GMT   =  3^h 35^m 12^s

Therefore ZT =  3^h 35^m 12^s – 2^h  = 1^h 35^m 12^s.

Q.2.

Date = 5 July.  ZT = 3^h 20^m 30^s

Long. 145^o 15’.33E is in zone -10.

Therefore GMT =   3^h 20^m 30^s – 10^h

Therefore GD = 17^h 20^m 30^s , 4 July.

Q.3.  Long. 158^o, 2’.38E is in zone -11.

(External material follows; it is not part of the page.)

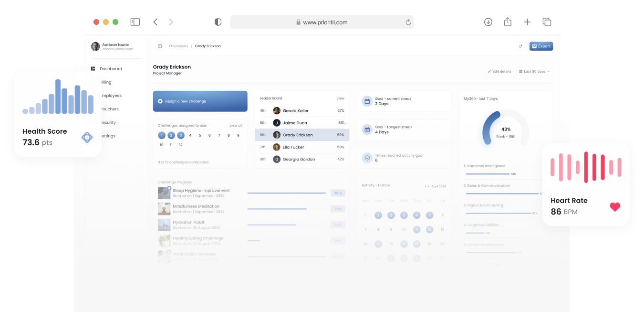Click Gerald Keller's avatar in the leaderboard

tap(277, 110)
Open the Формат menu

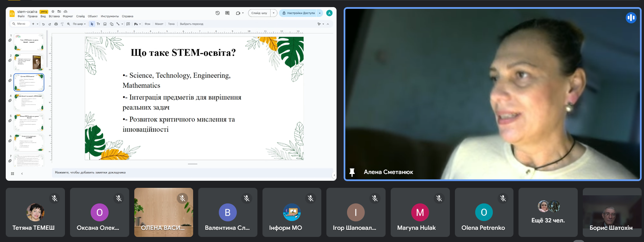[68, 16]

If GD = 2330, 3 July, then ZT = 2330 + 11^h

Therefore ZT = 1030 4 July.

Q.4.

Long. 179^o,59’.9E is in zone -12.

Therefore  ZT = GD + 12^h

Therefore  ZT =  30. April 12^h 01^m + 12^h 

Therefore  ZT = 1 May.  00^h 01^m

 Q.5.

Long. 179^o,59’.9W is in zone +12.

Therefore  ZT = GD – 12^h

Therefore ZT =  30 April 11^h 59^m – 12^h 

Therefore ZT = 29th. April 23^h 59^m

Q.6.

Both ships are positioned on the Equator and are 2 minutes of arc apart in terms of longitude.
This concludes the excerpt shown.